Using social media to build local relationships for your accounting firm

build local relationships

In the past five or so years, there’s been a shift in how people use their digital and social networks to connect with the world around them.  This affects accountants in a big way, because of how much social is being used to make business decisions.

It’s less about using social media to post your dinner on Instagram, or share holiday snaps on Facebook. People are using the national and global reach of social media channels to find jobs, connect with specific professional and industry networks or to build friendships and partnerships with people they’d never have met through traditional channels.

For accountants, social is an amazing way to find and connect with business owners and entrepreneurs who want to work with you. (They just don’t know you exist, yet.)

Although accountants know digital has changed the world, you can still fall prey to the myth that digital communication has ruined good old-fashioned relationships, personal interaction and more.  

But if you think digital – or social media – has killed the desire for your buyers to connect with you locally, you’d be wrong.

Social media allows the right people to find you

When social media marketing is done well, it highlights the incredible value you get from a friendly, local supplier – and it highlights as well the impersonal nature of sometimes website or the formulaic customer service you get from a giant corporation.

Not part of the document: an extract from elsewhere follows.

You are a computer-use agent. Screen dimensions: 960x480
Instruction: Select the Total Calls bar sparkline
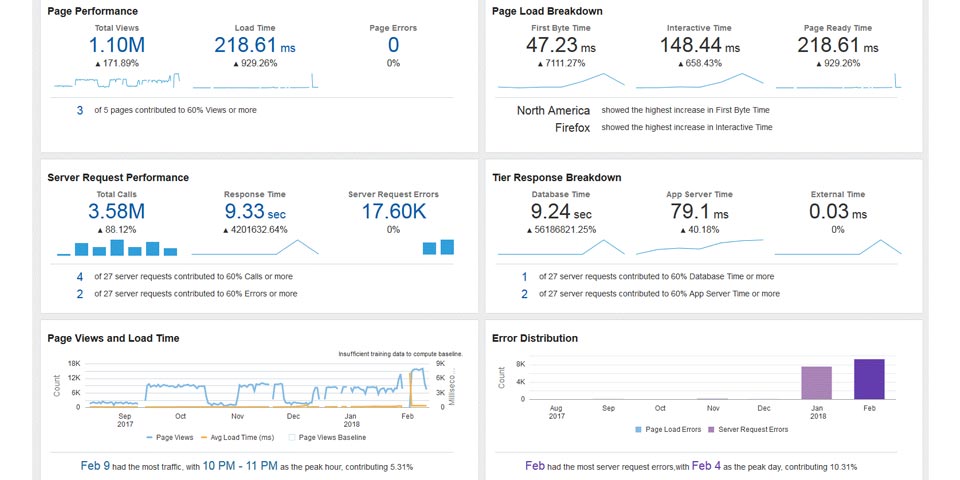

This applies just as much in the finance and professional services sectors as it does in the world of retail.

Your firm may not have the size, scale and money of a Big Four firm, but the connectivity of social media helps you reach the people who really want to find you. As a tool for finding, listening to and communicating with your target audience, social really is unrivalled.

But to reap the benefits of social, it means making a shift in how you use all these varied social media channels to talk about your firm and interact with clients and prospects.

Use social to make those local connections

If you’ve not explored social media marketing for your firm yet, now is most definitely the time. While social media itself is free, the time and money investment related to using social media can begin to add up – but even the smallest efforts to learn and apply the principles will have a marked impact on the profile of your firm in your chosen market.

By setting up accounts on Twitter, LinkedIn, YouTube and Instagram, just to name a few, you create a new face for your firm and give yourself multiple channels where you can interact with the right people and the right businesses.

3 steps for creating a great social strategy

 

  1. Discovery phase:
  • Look at each social channel. Look at each social channel. Are your target prospects on there? Are they actively posting, or just visible? This is really important. With the right channel research, you’ll know where you need to target and focus your efforts.
  • Use social media tools like hashtags, search functions and key-word tags. These allow you to find businesses that are from your town, that trade in your niche sector or are looking for your specialist service.
  • Top tip: Twitter’s Advanced Search is a great tool (if that’s a channel that applies to you) as it lets you really hone in on your prospects. You can search by business type, location and then keywords which your prospects may be searching for (e.g. Xero set-up or accountants in Wales). Twitter then does its magic and brings up specific results based on your search criteria.
  • Think outside the box.  Keep in mind you may need to think differently – not copy what other accountants are doing. Originality is what will get you noticed on social channels, so put your ideas hat on! (Or ask for help!)

 

  1. Engage:
  • Follow and listen to the channels you’ve discovered your prospects are using. What are they talking about on there? This helps you set your tone of voice online and learn the best ways relate to these people.
  • Take the results you’ve found from the social search tools, and do something meaningful with the information. Whether that means you follow, ‘favourite’ or reply directly to the content of the posts, the key thing is to listen well so your reply is relevant. Don’t go into sales mode! Just be helpful at this stage. This will build up trust and start to form a relationship with your connections.

 

  1. Build your sales pipeline:
  • Build a rapport and see where the conversation goes. If they mention a current issue they’re facing, here’s your chance to explain how your firm may be able to help (while opening up the potential for a sale).
  • Share helpful, relevant lead magnets. Not just a generic ebook that you put your logo on, but genuinely useful and educational content that comes from your own head, your own firm, your own expert advice. This is what will draw the right kind of prospects to you.
  • Be direct. If you get a positive response to your social post from your audience, keep the conversation going. The goal is to absorb any new leads into your sales process. The signing up of new clients will naturally flow from that.

 

Rather than being ‘non-relational’, digital and social is actually ALL about building relationships – and, as we all know, building a great connection with new clients is what keeps your practice evolving, growing and bringing in those revenues.

Begin addressing social media in a serious way, and you will start reaching a whole new audience of potential new business clients.